Giorgi Chochua, who represents Levan Zurabashvili in court, argued that what the defendant did was a political protest delivered through ‘performance’ — an attempt to gain public attention.

It was not only private citizens who expressed their admiration for Zurabishvili online, the Georgian labour union Solidarity Network and the Mtsvaneebi (Greens) political organisation also expressed their support. 

Some others, meanwhile, have bristled at ‘romanticising’ an alleged hostage-taker.

Prominent Georgian playwright Lasha Bughadze was among those who came out against any leniency for Zurabashvili.

‘I think we are in major intellectual and moral chaos… [him holding a mock grenade] is no relief […] for hostages who presumably had to treat this kind of social “performance” with understanding’.  

Georgian Public Defender Nino Lomjaria was among the first to condemn ‘romanticising hostage-taking or an armed attack’. 

‘That’s how terrorism starts!’, she warned minutes after the siege ended.

Donation campaign

On the night of the incident, the 73-year-old mother of the accused, Lamara Terelidze, apologised to the hostages and to the public for her son’s actions.

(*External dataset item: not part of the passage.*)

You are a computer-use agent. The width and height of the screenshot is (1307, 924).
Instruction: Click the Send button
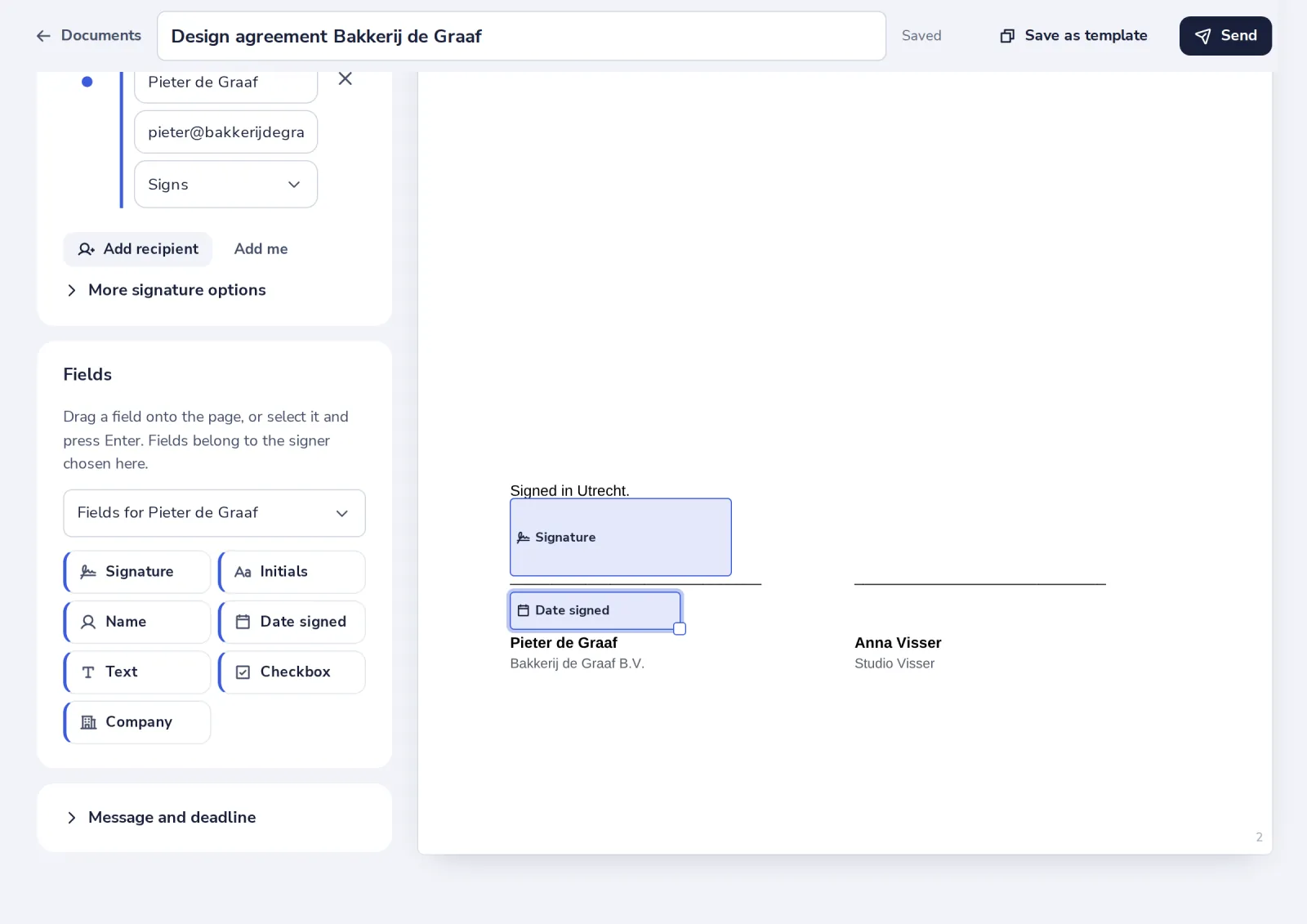tap(1225, 36)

Terelidze claimed that in recent months, all the family money had been spent to meet the responsibilities of a ₾5,000 ($1,500) bank loan — which they had taken to cover the medical care of her husband, who has since died. 

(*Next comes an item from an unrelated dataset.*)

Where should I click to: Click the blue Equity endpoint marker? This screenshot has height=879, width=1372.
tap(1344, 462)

Tamara Terelidze said she had also lost her job after the COVID-19 pandemic reached Georgia and the country went into a lockdown.

Screengrab from Shabatis Pormula program video.

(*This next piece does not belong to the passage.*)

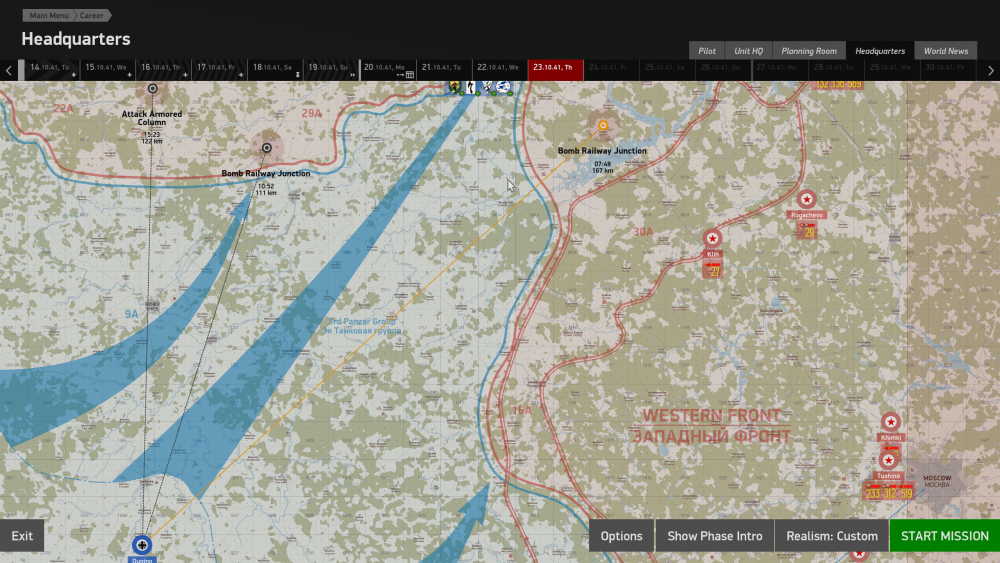Click the Khimki airfield star icon
The image size is (1000, 563).
890,422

‘He was nervous, saying “I don’t have anyone but you and don’t know what I would do if something happened to you”’, a tearful Terelidze told Georgian TV channel Formula on 20 November, alleging that his son’s inability to buy medicine for her pushed him to commit the crime.

Tata Verulashvili, a sociologist who helped organise a fundraising campaign for Zurabashvili on Facebook said she was surprised by the scope and scale of support for the man. 

‘Entirely unexpectedly, there were thousands of lari in several hours on the account… a lot of it from abroad. It really surprised us that the campaign went beyond our [Facebook] group and permeated a lot of spaces’.

Verulashvili told OC Media that, as of Wednesday, they’ve crowdsourced about ₾13,000 ($3,930) for Zurabashvili and his family. 

‘Secondary issues’

Guram Imnadze of the Human Rights Education and Monitoring Centre (EMC) disagreed that ‘talking about the reasons behind the crime, about the social-economic context and motives’ of Zurabashvili was equivalent to ‘romanticising’ the crime.

In a conversation with OC Media, he argued that one of the reasons behind the public solidarity expressed with the alleged hostage-taker was the public’s frustration with the grievances he had voiced, and with how rarely they are articulated.

‘Problems voiced by Zurabashvili are those that are directly endured by a major part of Georgian society while being disregarded on a political scene. There is nearly no discussion on gambling addiction or the unregulated financial sector and how it affects ordinary citizens’. 

The question of unregulated gambling in Georgia was briefly in the national spotlight in autumn 2019 after 29-year-old journalist Sandro Beradze, who had struggled with a gambling addiction, took his own life.

[Read more on OC Media: Georgian anti-gambling campaign kicks off with protest in Tbilisi]

A campaign against gambling advertisements and easy access to online betting sites followed the tragedy, though it did not gain traction among major political organisations. 

That said, in the country’s latest parliamentary election, held on 31 October, there were several politicians and groups that focused on specific social problems.

These included candidate Ana Dolidze who promised to regulate gambling business, the Free Georgia Party which targetted ‘pharmaceutical monopolists’ and intervened with direct action to stop evictions, and Davit Chichinadze who accused commercial banks of ‘skinning’ people with predatory loans. 

None of them ended up winning a single seat in parliament.

Polling indicates that jobs, poverty, rising prices, pensions, and wages have remained among the most important national-level issues for Georgians since 2009.